There is also an excellent article on this website about password hashing, salting and stretching using crypt(): http://www.openwall.com/articles/PHP-Users-Passwords
UPDATE:
Currently there's an alternative for the PHPASS library. In the next version of PHP there are special functions for hashing and verifying passwords (using bcrypt): http://www.php.net/manual/en/ref.password.php. There is a compatibility library that implements these functions for PHP 5.3.7+: https://github.com/ircmaxell/password_compat
Your use of crypt() is fine. crypt($input, $stored) == $stored is the way it is designed to be used.
Your get_salt() function is not great, since it is using the often-poor rand() function.
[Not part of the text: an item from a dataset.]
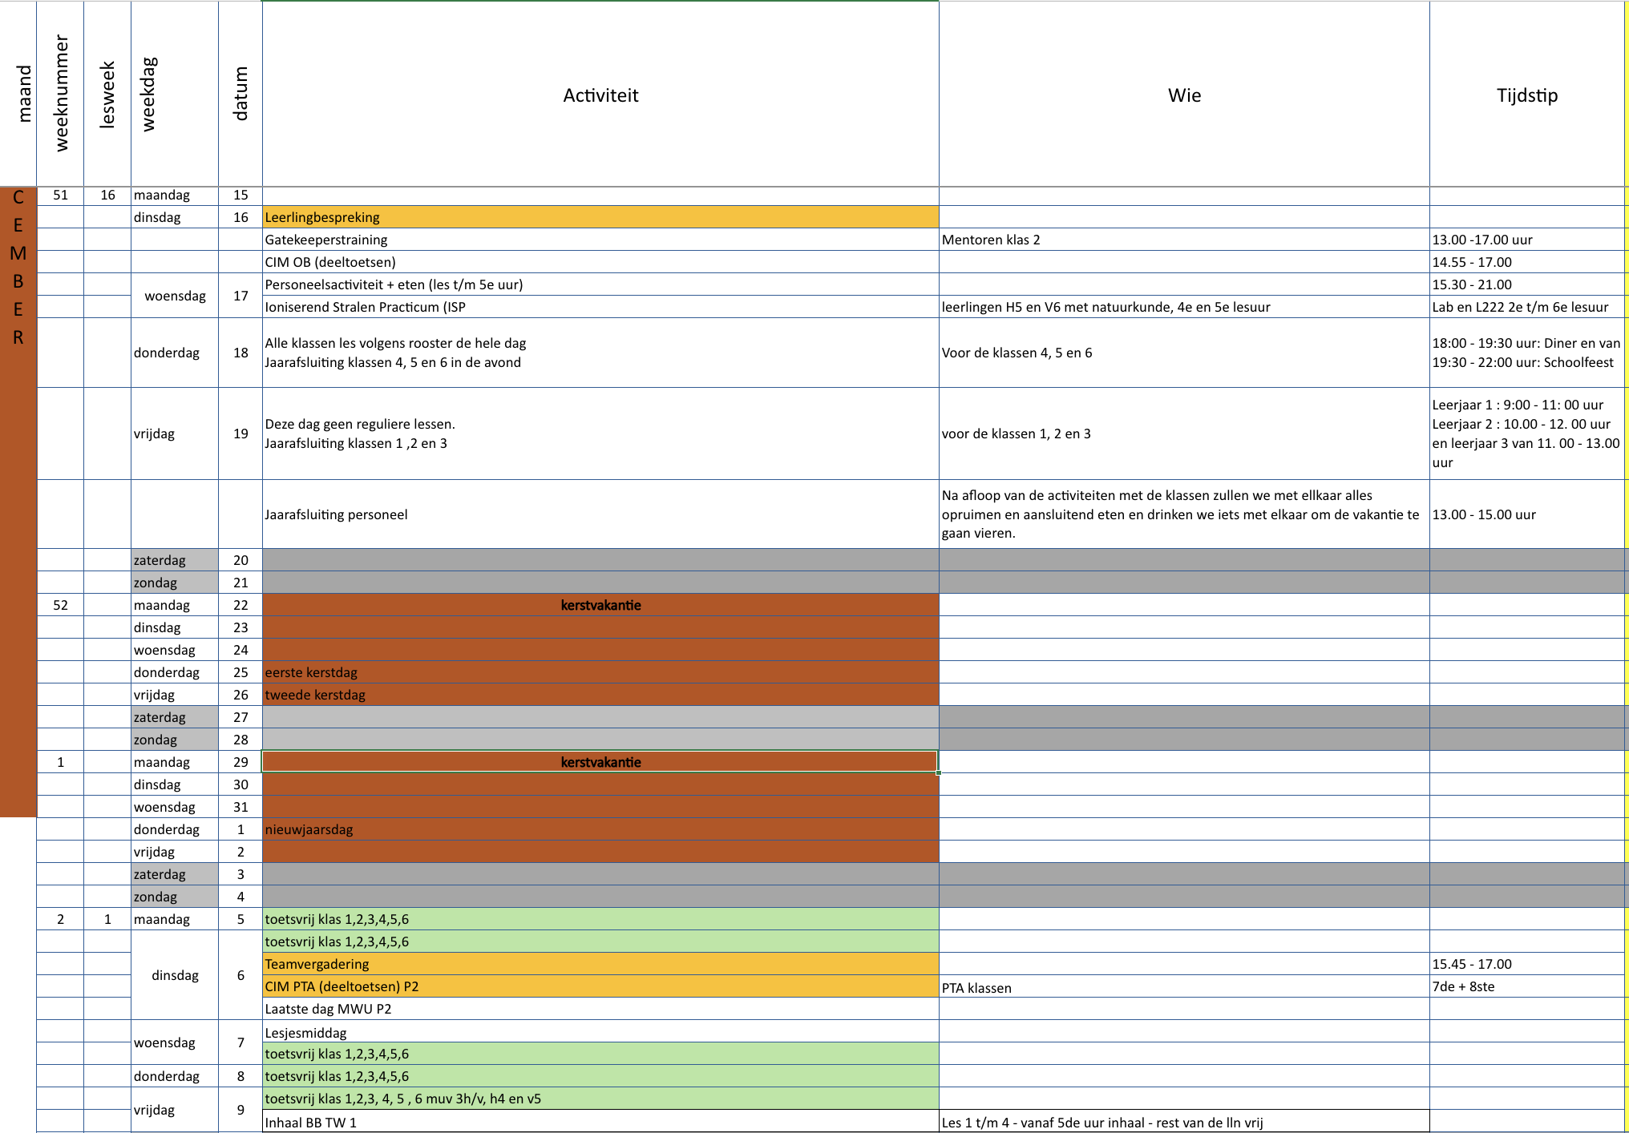Select the CIM OB (deeltoetsen) cell
1629x1133 pixels.
click(600, 262)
You should consider using a stronger random function, like openssl_random_pseudo_bytes(), instead.
The idea of a rainbow table is that an attacker can make a table with all possible passwords and their hashes at home.
E.g.
PASSWORD HASH
iloveSO gjroewjgo
password knbnogjwm
secret gjroehghe
jbieber rewgroewj
etc.
With this table, the attacker can quickly convert any hash to a password. Rainbow table uses some tricks so that not all hashes have to be stored, but it still computes all hashes beforehand.
By using a salt, even when storing it with the password, you make this much harder. Instead of hashing every word in a dictionary, the attacker would now have to hash every word with every salt. With a long enough salt, this gives enough combinations to make it unfeasible to compute all these hashes.
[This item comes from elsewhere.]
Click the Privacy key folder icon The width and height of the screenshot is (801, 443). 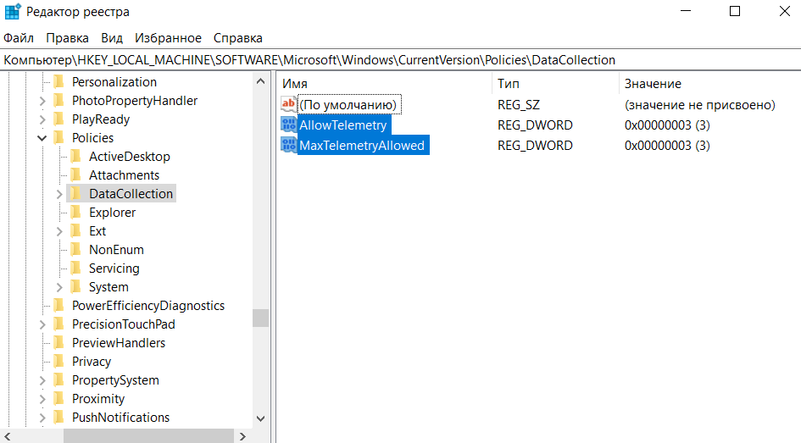58,362
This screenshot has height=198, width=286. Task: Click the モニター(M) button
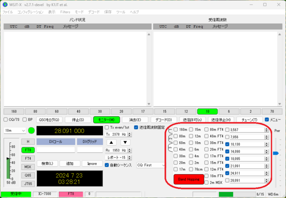(105, 120)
So a salt is not meant to be an extra password, known only to the application, it is meant to change the hash function so that it is non-standard.
This is a misuse of crypt() because you are using a deprecated primitive. Blowfish is very old, twofish is the replacement and even that is old because threefish is almost finalized. You should be using a member of the sha2 family, sha256 or sha512 are both good choices. crypt() can be used with sha256 or sha512, you should use the CRYPT_SHA256 CRYPT_SHA512 parameters respectively.
Also your salts have a very small entropy/size ratio, you are only using an alphanumeric set which is a joke because alphanumeric rainbow tables are the most common. You should be using a full byte which base256, and I recommend a salt that is 256 bytes long. Keep in mind all hash functions are binary safe by definition thus you shouldn't have to worry about null bytes and the like.
Use SHA-512 (if available) with a salt which includes time() and openssl_random_pseudo_bytes(). Crypt is consolidated / efficient because it returns the salt inserted with the hashed string.